Four year old question, but while there are some good answers already, I'll throw another few points into the discussion:
GCM has an effective length limit for any given key + nonce pair, after which its security degrades drastically. From Wikipedia:
For any given key and initialization vector combination, GCM is limited to encrypting 239−256 bits of plain text (64 GiB).
Thus, if you're going to use GCM for large data blobs or long-running or high-traffic connections, you need to have provisions to re-initialize before this limit is hit, on both encryption and decryption. That complicates your message format or introduces an artificial length limit. In fact, even if you don't expect to run into this issue, you need to have a check in place; code that today never handles more than 4GB at a time might in future handle 100GB messages and break your security assumptions.

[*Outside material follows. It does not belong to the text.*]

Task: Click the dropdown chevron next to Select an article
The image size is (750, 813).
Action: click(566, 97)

GCM is more fragile against bit-flipping attacks. If for some reason you don't verify the message integrity (e.g. because you tried to decrypt only part of the message, or because you are using OpenSSL and forgot to supply the authentication tag so the API just acted like normal CTR mode), an attacker can have flipped arbitrary bits in the ciphertext with the effect of precisely flipping those bits - and only those bits - in the plaintext. With CBC, flipping one or more bits in ciphertext block N will flip exactly those bits in plaintext block N+1 (and nothing else in N+1 or any subsequent block), but it will also completely scramble the plaintext of block N. Thus, bit-flipping attacks in CBC require tolerating corrupting the block proceeding the target block, or that the target block is the first block (in which case you flip the bit[s] in the IV, which works fine). This isn't a huge difference - in either case, you really need to check the message integrity, and of course GCM does that for you (if used correctly) while CBC requires having some other method (such as an HMAC) - but I have actually seen code that was "using GCM" (with OpenSSL and under the mistaken assumption that the OpenSSL API isn't an entire battleship worth of foot-cannons) but vulnerable to catastrophic bit-flipping attacks where CBC wouldn't have been at such risk (the data being tampered was JSON and the corrupted blocks would likely have been invalid to the JSON parser, preventing use of the tampered data).

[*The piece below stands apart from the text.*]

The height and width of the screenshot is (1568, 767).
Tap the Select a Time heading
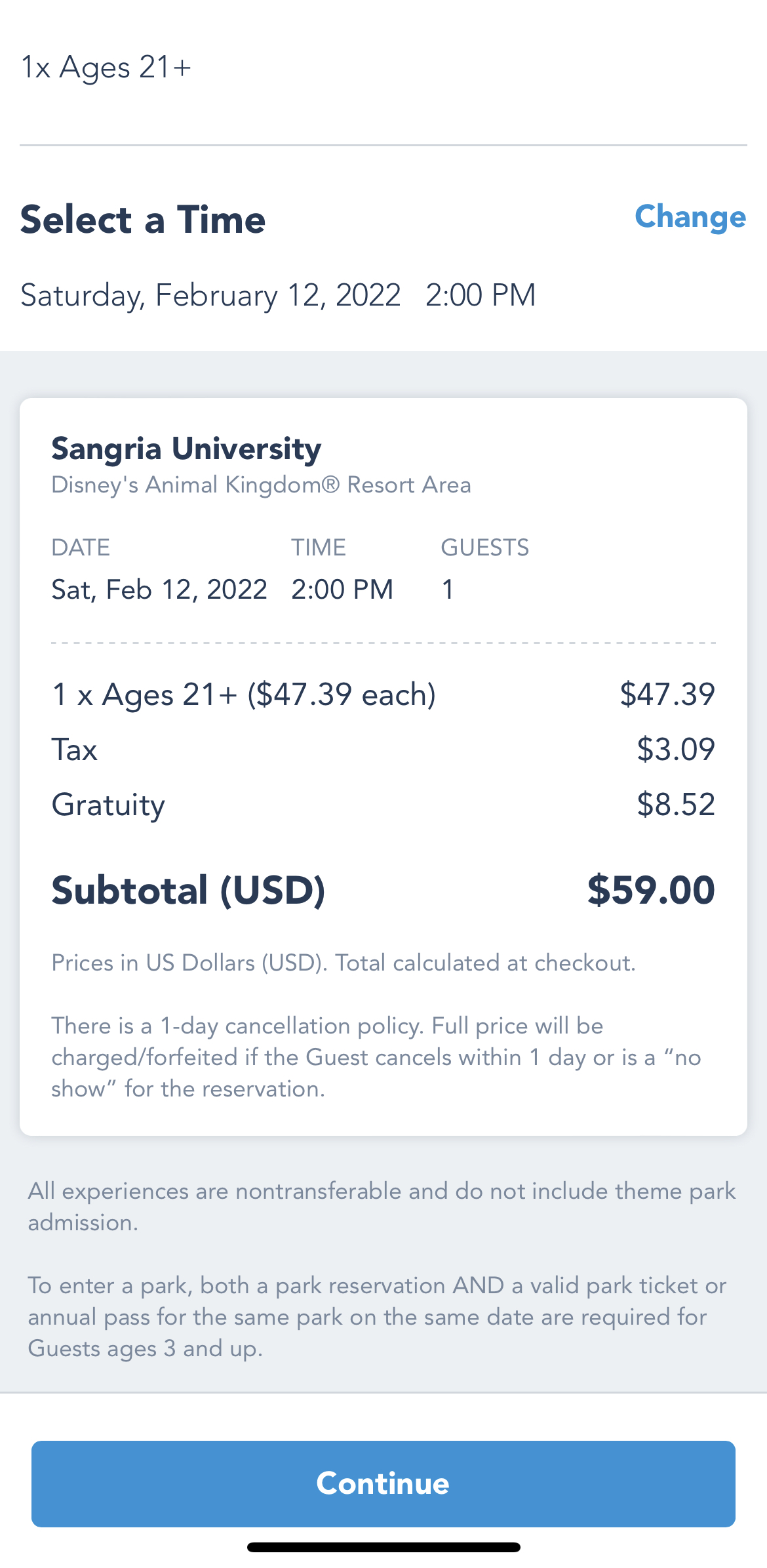(143, 219)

GCM reveals exactly the length of the plaintext, unless you add padding prior to encryption. This is because block ciphers in counter-based modes act like stream ciphers, where the ciphertext (not counting IVs, MACs, or similar) is exactly the same length as the plaintext. CBC only adds a small amount of length masking - any message will be padded out to a multiple of the block size, which is 16 bytes for AES - but sometimes that little bit matters (though if you think that's a likely risk for you, you should pad your data to a constant length no matter what cipher you use).
Of course, that padding is a risk factor too. Used in certain scenarios, CBC runs the risk of padding oracle attacks, such as the catastrophic POODLE attack that was the death knell for SSLv3. Unlike CBC padding validation, there's no way to use GCM authentication tag validation to determine the message contents without knowledge of the key. To be fair, there are many ways to protect against padding oracle attacks and they are only a risk at all if there is something that can act as an oracle for arbitrary modified copies of a message, but the high risk of them in CBC is one reason not to use it. Of course, that's not so much a reason to use GCM in particular; there are many cipher+mode combinations that don't have this problem.